The email I received back from them said without any elaboration:


> The HD networks will be available on Saturday 6/13/09. The HD channels will be $9.99 per location if you do not already have distant networks. The channels will be $7.49 per location along with your current service.


 Fortunately, I don't need them. If they had also uplinked the Chicago PBS Station and the Chicago The CW station, they might have been able to spread their overhead a little with customers like me.


----------



## Yes616 (Sep 6, 2006)

Thats pretty much in line with what I found except there is a discount for taking everything. SD & HD.

I was looking forward to this but not at these prices.


----------



## joshjr (Aug 2, 2008)

9.99 per network (one feed only. Chicago for Eastern and Central, LA for Mountain and Pacific)
7.49 per network if you have SD as well (plus the 3.49)
34.99 for all 4 networks
24.99 for all 4 networks if you have SD as well (plus the 12.99)


This prices are just a rip off. I dont have Dish so no biggie to me but I get DNS feed from D* and I only pay $3.50 for East & West coast SD DNS feeds. I only have one HD DNS feed and its free since I already have the SD DNS feed. No way I would pay those prices. That is extortion if I ever heard of it!


----------



## phrelin (Jan 18, 2007)

It is tough. Back before I had HD, I subscribed to Atlanta (SD) from AAD just to have another time zone to record on my 508"s. Two recorders just didn't cover the 4 networks. But their HD prices sound like they are going to be tough to pay even for folks who have no other choice. (Yes that situation can exist when there is no line of sight to the necessary DirecTV satellites and no cable or off-the-air.)


----------



## GB1 (Dec 7, 2006)

I just ordered ABC-HD. Pricey yes but lucky for me I only needed ABC through AAD!


----------



## joshjr (Aug 2, 2008)

GB1 said:


> I just ordered ABC-HD. Pricey yes but lucky for me I only needed ABC through AAD!


They activate it yet?


----------



## GB1 (Dec 7, 2006)

Not yet, I just checked. I called immediatly after I ordered it online-to cancel my ABC sd (for some reason I could not do it on line) and the guy said to would take about 24 hours. Online it said it could take up to 72.


----------



## davethestalker (Sep 17, 2006)

Wow, so if Congress and the Florida judge say it's ok for AAD to provide [for an exorbitant price] distant locals in HD, then why can't Dish offer them straight up?


----------



## Ohioankev (Jan 19, 2006)

davethestalker said:


> Wow, so if Congress and the Florida judge say it's ok for AAD to provide [for an exorbitant price] distant locals in HD, then why can't Dish offer them straight up?

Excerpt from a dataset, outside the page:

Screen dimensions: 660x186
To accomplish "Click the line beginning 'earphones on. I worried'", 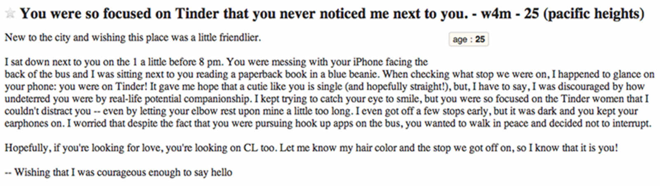I will click(x=328, y=124).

To answer your question about why Dish cannot offer distants straight up is because back in the late 90's DISH broke the law and gave people who didn't qualify distant networks. The conversations on the phone were coached so you could answer the questions right to receive a distant of the channel that you had a "Grade B" or higher signal for, or had received the signal in the last ninety days, thus breaking the law. How do I know this ? I took advantage of the situation like many other people back in the day. It's what Charlie wanted or else they wouldn't of trained his CSR's in the fine art of "coaching".

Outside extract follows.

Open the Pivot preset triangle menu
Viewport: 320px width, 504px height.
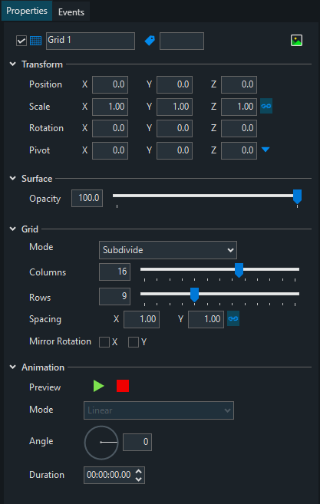[x=266, y=150]
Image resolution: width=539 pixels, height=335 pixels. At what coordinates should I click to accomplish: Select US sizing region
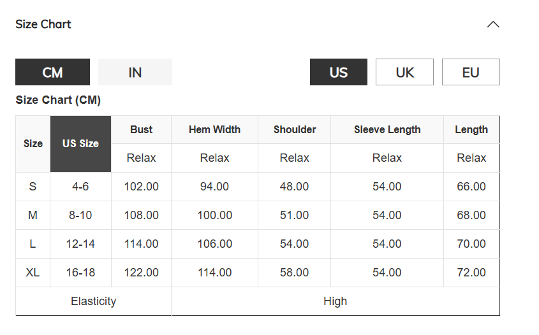[x=339, y=72]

Also I did a little digging about All American Direct/NPS, NPS build their website back in 2003 at callnps.com. The website is archived at The Internet Archive Machine so it appears that the company is 100% legit. The only thing the subscriber could find DISH at fault is selling our information (phone numbers, addresses, etc.) to a third party but for the service offered I really don't care.

About the price of the distants in HD, yes they are severely over priced at $9.99/channel. II would of thought it would more or less be $6.99 per HD network (double the SD feed) but seeing how I already had distants I'm getting the $7.49 discount, so it's $10.98 per network w/ HD & SD.


----------



## jclewter79 (Jan 8, 2008)

It was actually in 2004 I believe when Distants were shut off. I lost two SV networks that were not availble in my DMA over the thing that sucked about it is all the cable companies in the area offer the channels that I lost.


----------



## david_jr (Dec 10, 2006)

jclewter79 said:


> It was actually in 2004 I believe when Distants were shut off. I lost two SV networks that were not availble in my DMA over the thing that sucked about it is all the cable companies in the area offer the channels that I lost.

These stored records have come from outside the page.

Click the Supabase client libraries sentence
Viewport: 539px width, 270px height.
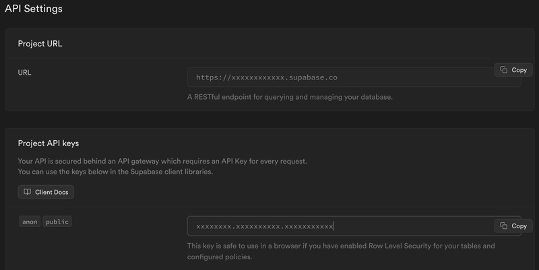tap(115, 172)
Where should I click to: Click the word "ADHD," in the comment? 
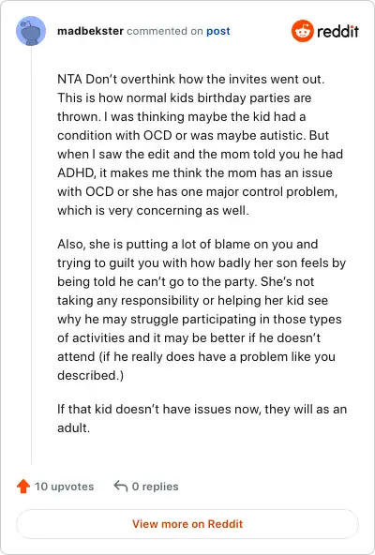pos(77,173)
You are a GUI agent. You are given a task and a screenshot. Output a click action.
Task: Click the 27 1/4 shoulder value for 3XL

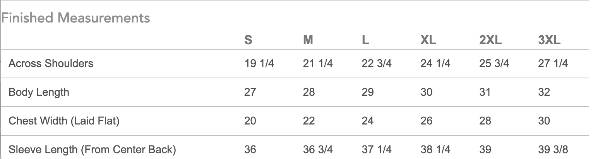pos(553,64)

That's justice for you aye? Customer always loses when lawyers and judges get involved.


----------



## GB1 (Dec 7, 2006)

Anyone receiving any ADD-HD channel yet? I'm still waiting.


----------



## Guest (Jun 15, 2009)

I got mine within 10 minutes of calling.


----------



## phrelin (Jan 18, 2007)

GB1 said:


> Anyone receiving any ADD-HD channel yet? I'm still waiting.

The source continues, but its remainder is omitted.